Story tellers tend to start from one of three main story elements: a character, a setting or situation, or something that went wrong. (How to Plot 101: don’t ask yourself what happened next; ask yourself what went wrong.)
For each of the following pictures, pick a main character, decide the setting, and tell yourself what went wrong. I’ve written below the picture what genre the story should be.
Now remember those main characters, and in a minute you’ll find out why.
What genre is best?
Genre is an interesting thing. It’s a sorting device that allows booksellers and librarians to shelve books into groups, to make it easy for readers to find the kinds of story they like, but in the minds of readers, and perhaps especially critics, it is sometimes scene as saying something about quality.

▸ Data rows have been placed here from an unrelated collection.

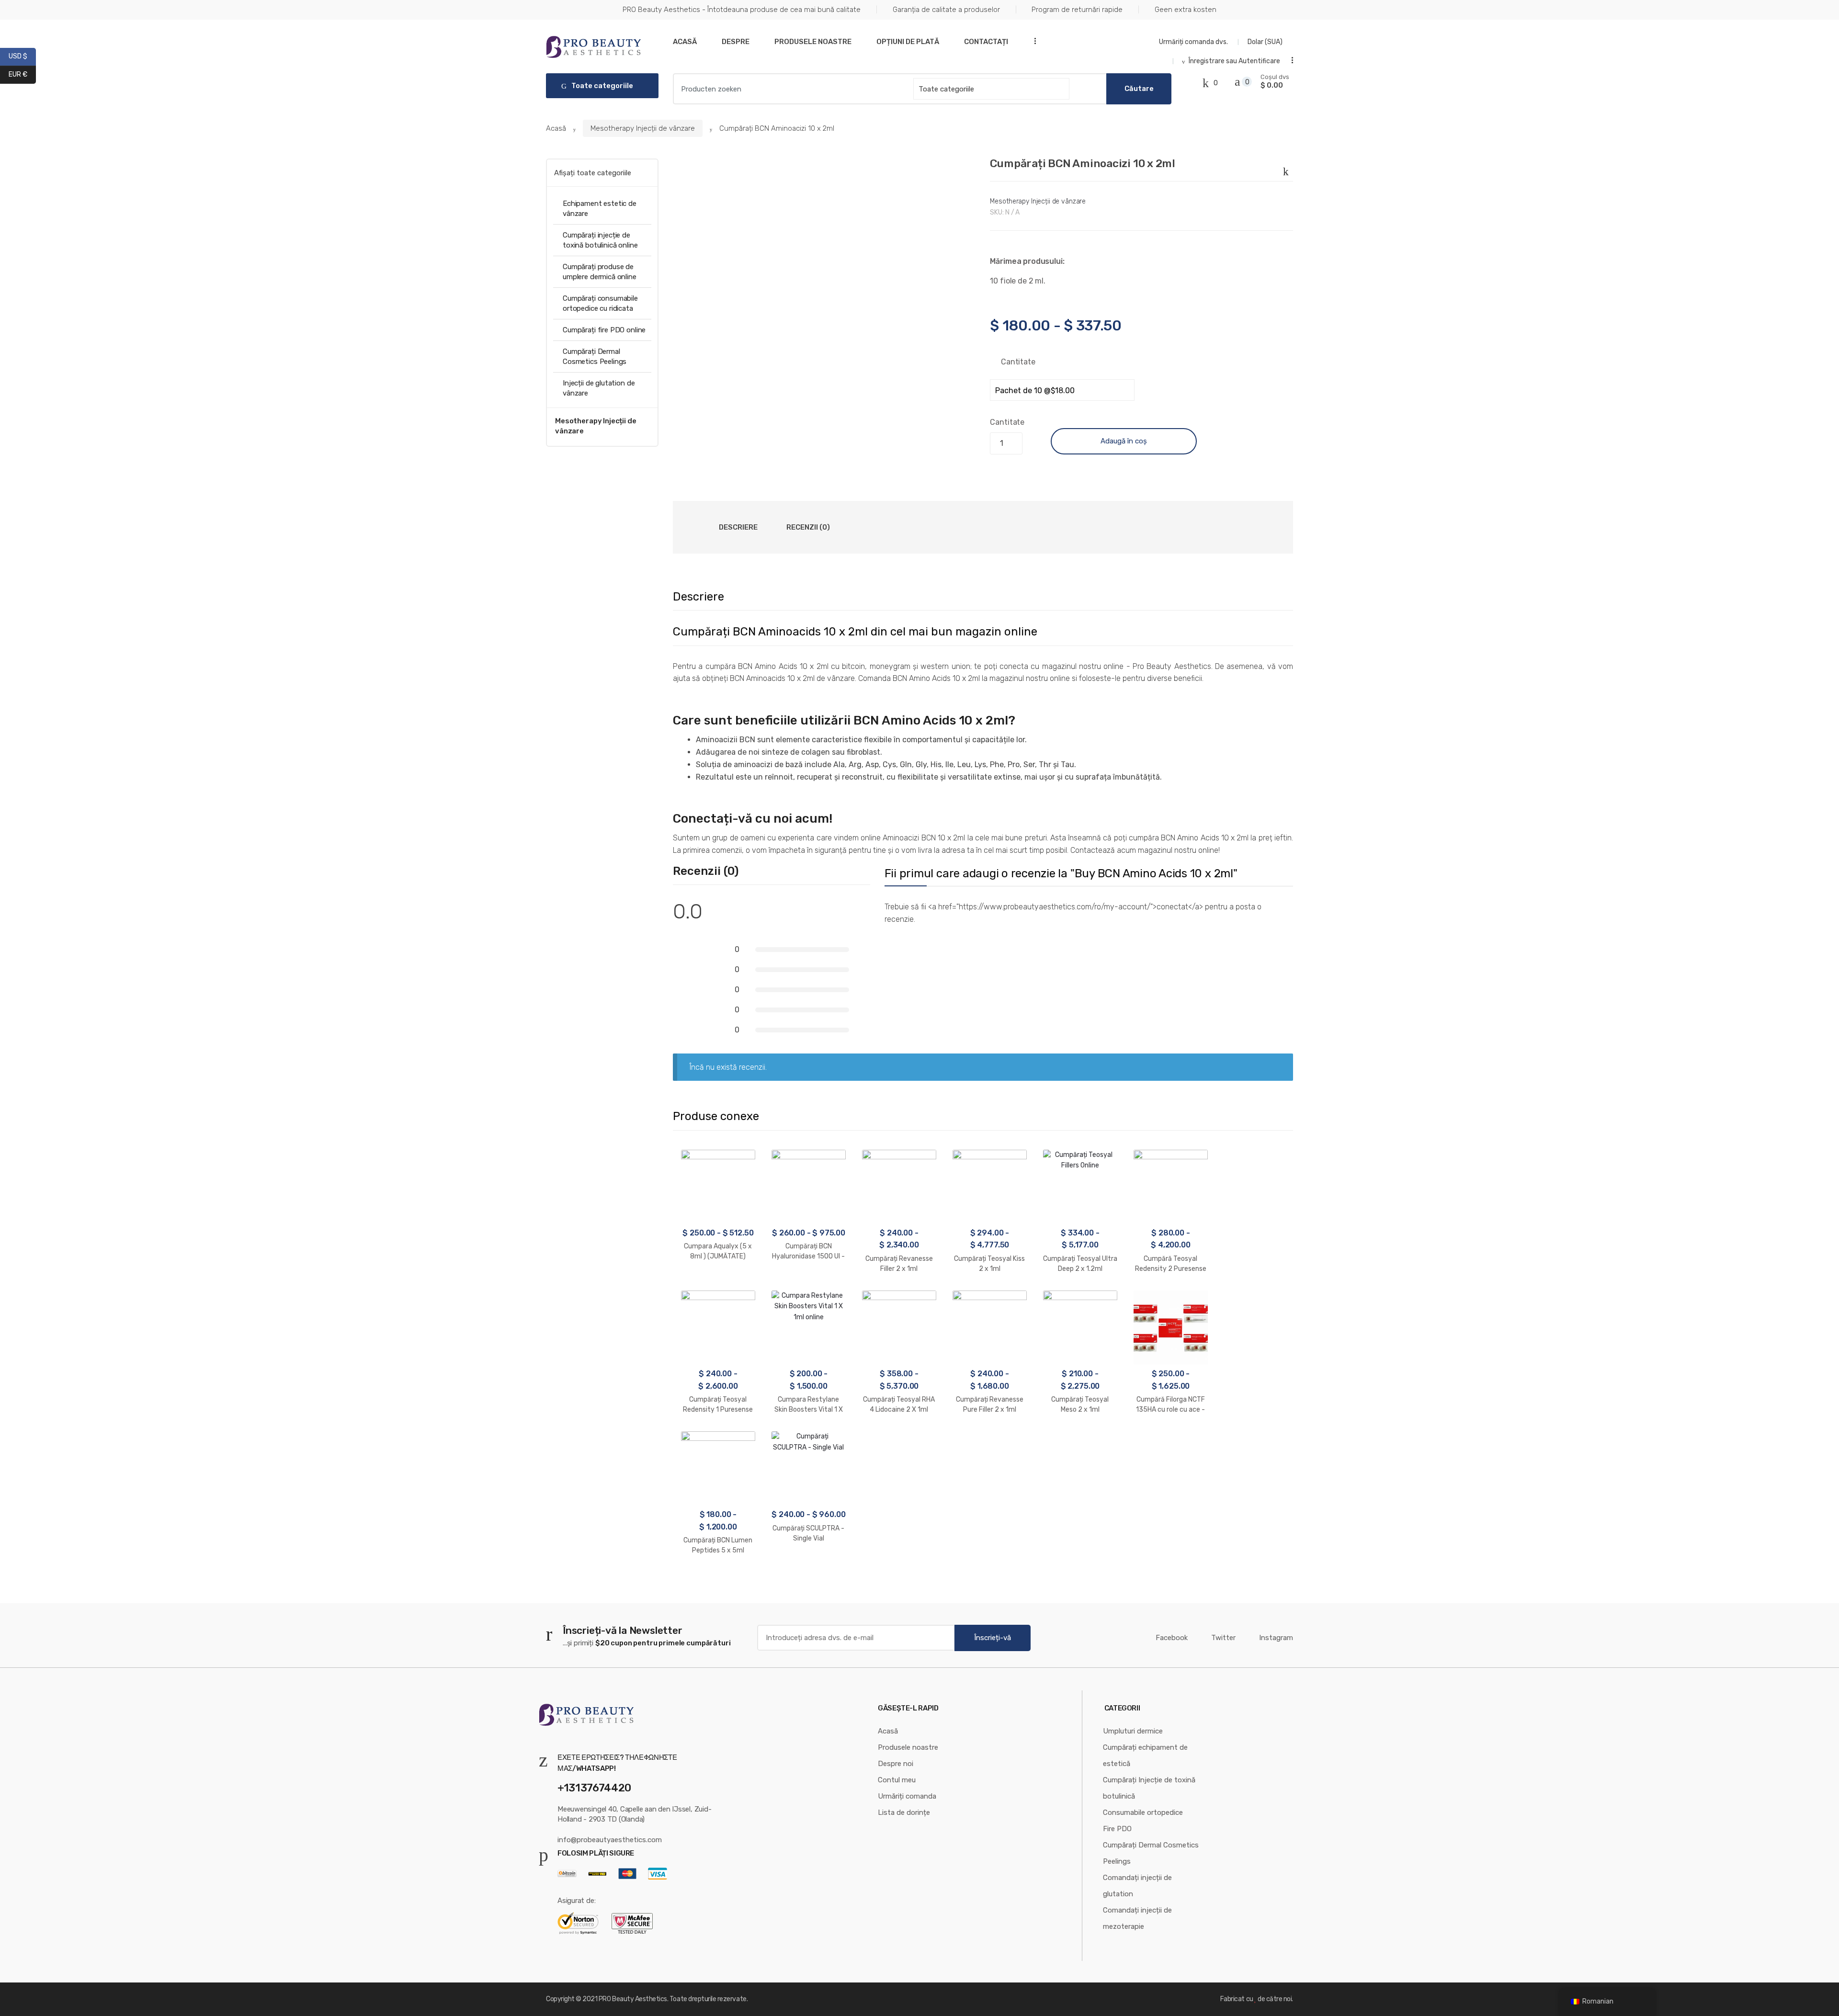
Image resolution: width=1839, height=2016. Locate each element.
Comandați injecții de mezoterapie (1137, 1918)
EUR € (22, 73)
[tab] (738, 527)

And no genre attracts more name-calling than the romance genre: trashy books, mummy-porn, bodice rippers, chick-lit. The headline to this blog post is the title of my talk at Featherston Booktown yesterday, and I heard from a number of people beforehand that they believed precisely the opposite. They had not themselves read romance, but they knew it to be poor writing, formulaic, and anti-feminist.
I have read romance. Lots of romance, and particularly historical romance, which is the sub-genre I write in. And I’ve read all sorts of other fiction too. And in every genre—not excluding mainstream and literary fiction—I’ve found books that are well written and researched, and books that are so poorly done I can’t finish them. I’ve also found those gems that stay with me; great books that change or deepen my view about something, so that I return and read them again, revisiting and finding deeper layers in the book and in myself.

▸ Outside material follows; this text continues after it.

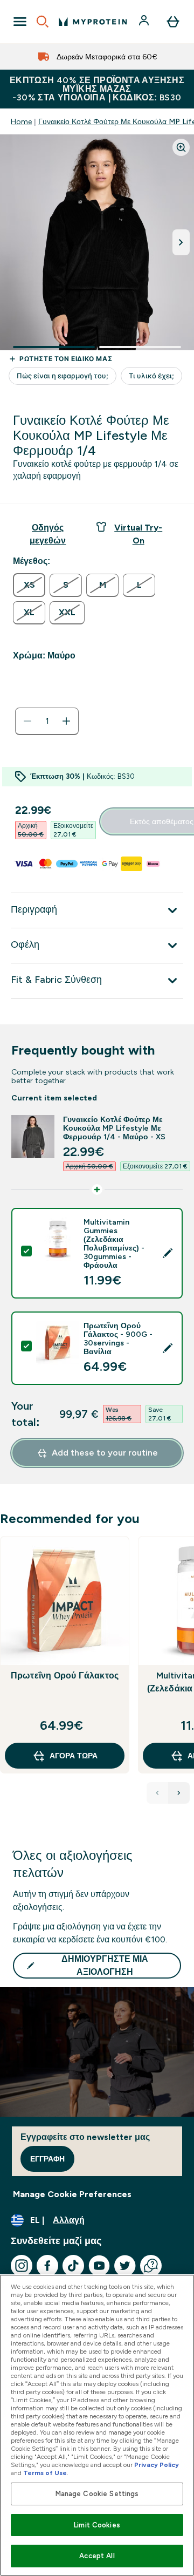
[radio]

There is no best genre. And there’s no worst genre, either.
So why does romance get so much flak?
Let’s define terms. A romance novel has two characteristics. If it doesn’t fit both, it may be an excellent book, but it isn’t a romance. (And remember, genre is just about how to shelve the book.)

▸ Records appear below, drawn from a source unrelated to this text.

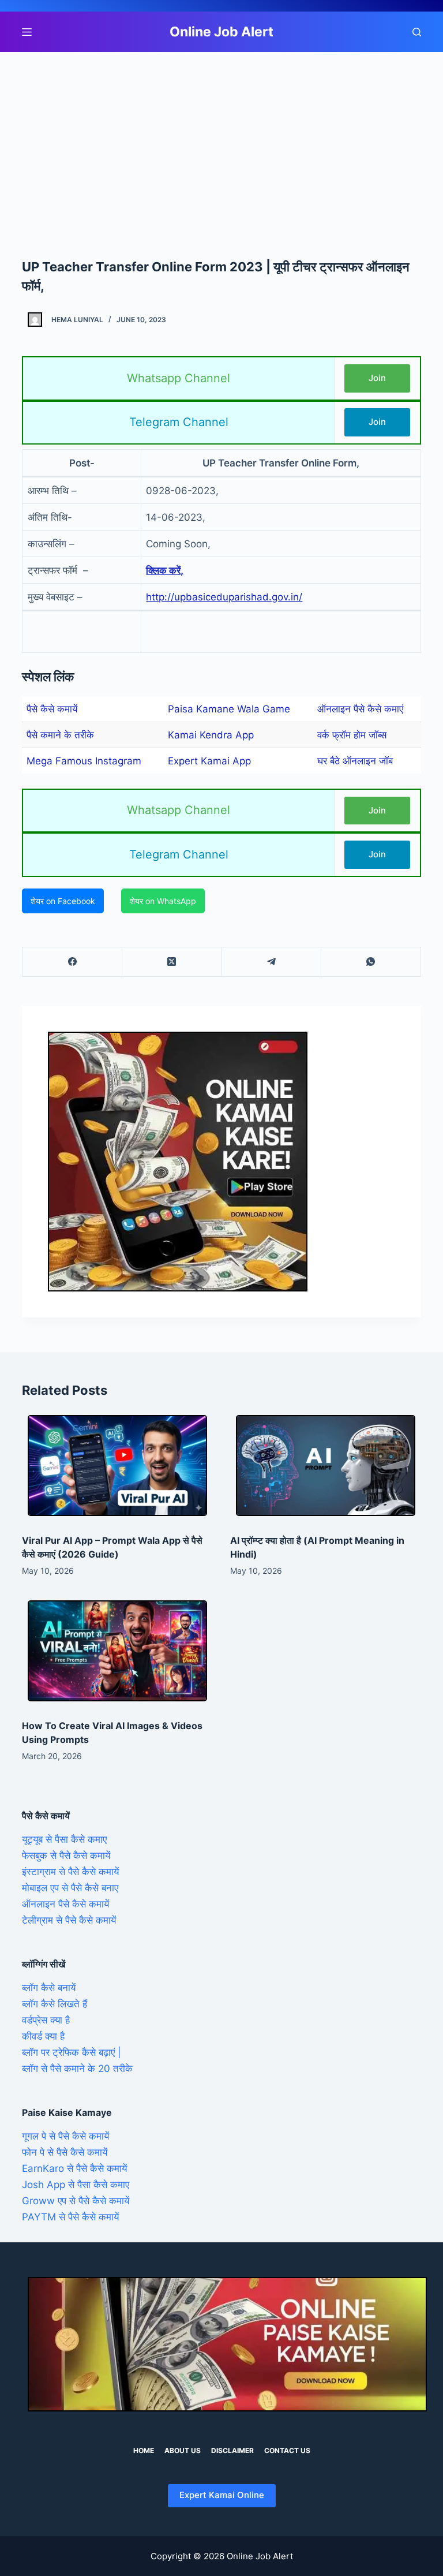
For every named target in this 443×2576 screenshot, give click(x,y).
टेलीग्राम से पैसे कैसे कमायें (69, 1920)
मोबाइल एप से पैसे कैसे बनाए (70, 1888)
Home (143, 2450)
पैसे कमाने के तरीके (60, 735)
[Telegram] (272, 962)
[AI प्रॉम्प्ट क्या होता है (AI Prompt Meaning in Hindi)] (325, 1465)
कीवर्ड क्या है (43, 2036)
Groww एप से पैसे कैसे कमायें (75, 2201)
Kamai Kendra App (211, 735)
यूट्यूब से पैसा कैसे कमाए (64, 1839)
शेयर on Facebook (63, 901)
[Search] (416, 32)
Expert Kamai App (209, 761)
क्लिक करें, (164, 570)
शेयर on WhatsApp (163, 901)
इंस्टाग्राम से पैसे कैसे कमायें (70, 1871)
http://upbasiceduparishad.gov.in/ (224, 597)
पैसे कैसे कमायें (52, 709)
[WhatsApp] (371, 962)
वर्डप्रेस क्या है (46, 2020)
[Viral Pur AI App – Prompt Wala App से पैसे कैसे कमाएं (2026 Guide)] (117, 1465)
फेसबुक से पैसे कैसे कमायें (66, 1855)
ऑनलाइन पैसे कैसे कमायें (65, 1904)
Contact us (287, 2450)
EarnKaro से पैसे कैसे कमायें (74, 2168)
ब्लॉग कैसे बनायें (49, 1987)
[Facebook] (72, 962)
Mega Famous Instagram (84, 761)
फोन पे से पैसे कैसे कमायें (64, 2152)
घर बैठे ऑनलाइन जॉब (355, 761)
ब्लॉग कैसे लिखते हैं (54, 2004)
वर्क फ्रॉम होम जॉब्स (351, 735)
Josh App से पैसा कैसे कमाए (75, 2184)
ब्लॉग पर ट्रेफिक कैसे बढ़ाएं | (71, 2052)
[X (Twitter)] (172, 962)
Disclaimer (232, 2450)
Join (377, 377)
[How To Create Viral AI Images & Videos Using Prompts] (117, 1651)
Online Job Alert (221, 32)
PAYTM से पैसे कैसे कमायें (70, 2217)
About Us (182, 2450)
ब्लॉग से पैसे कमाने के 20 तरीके (77, 2068)
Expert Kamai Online (221, 2494)
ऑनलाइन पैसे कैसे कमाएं (360, 709)
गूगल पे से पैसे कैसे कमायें (65, 2136)
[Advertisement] (221, 137)
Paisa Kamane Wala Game (229, 709)
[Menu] (27, 32)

- the story is about the growing emotional attachment between two people
- the story ends with the hope that the two people have a happy future together.
Romantic stories that qualify for the first but not the second include: Titanic, Romeo and Juliet, The Marriage of Mergotta, Gone with the Wind. Not romances.
And I’m using the term feminism to mean the belief that women have the right to the same social, economic, educational and other opportunities as men, and should be as free as men to make choices about those opportunities. By that definition, I’m a feminist. And so, I am about to argue, are romance novels as a genre.
Dangerous books for girls
So why, for more than 200 years, has the romance novel been derided by the establishment? I’ve organised my response under six headings taken from Maya Rodale’s book Dangerous Books for Girls: The Bad Reputation of Romance Novels Explained. Her headings, my thoughts—but I highly recommend the book. Her overview of the past 200 years, her survey results, and her thoughts about what it all means make fascinating reading.
So why were and are romance novels Dangerous Books for Girls?
- Because women
- Because the love match
- Because escape
- Because the author-ity
- Because female orgasms
- Because HEA
Let’s talk about what each of those mean.
#1 Because women
A few minutes ago, I got you to pick main characters for four different stories. How many women did you pick? When I did this exercise during my talk, male characters outnumbered female characters eight to three. I used the same painting several times for different genres, and I included the romance genre as one of the options. Twice. So two of those three women were main characters in a romance. (The other was a spy.) In the other genres, males outnumbered females eight to one.
This is pretty typical. Women had 30% of speaking roles (and 12% of lead roles) in recent movies. Books about women don’t tend to win literary awards, either. In her study of the last fifteen years results for six major book length fiction awards, Nicole Griffiths found that only one, the Newbury Medal, consistently had books about girls or women (girls, in this case, the Newbury being for children’s books). Of the other five—so seventy-five prizes in total (Pulitzer Prize, Man Booker Prize, National Book Award, National Book Critics’ Circle Award, and Hugo Award), only eight prizes were awarded to books with a woman or girl as the major protagonist. And, by the way, all of those were written by women.
Romances are written by women (about 80% of writers are women), for women (around 90% of readers), about women. Women are central or at least co-equal in almost every plot. They’re not a plot device. Even when the heroine is Too Dumb To Live, the plot still hinges on her choices. Even if the hero is a creep calling out for a restraining order, the plot still hinges on the heroine’s choices.
The book isn’t over till the heroine gets what she wants.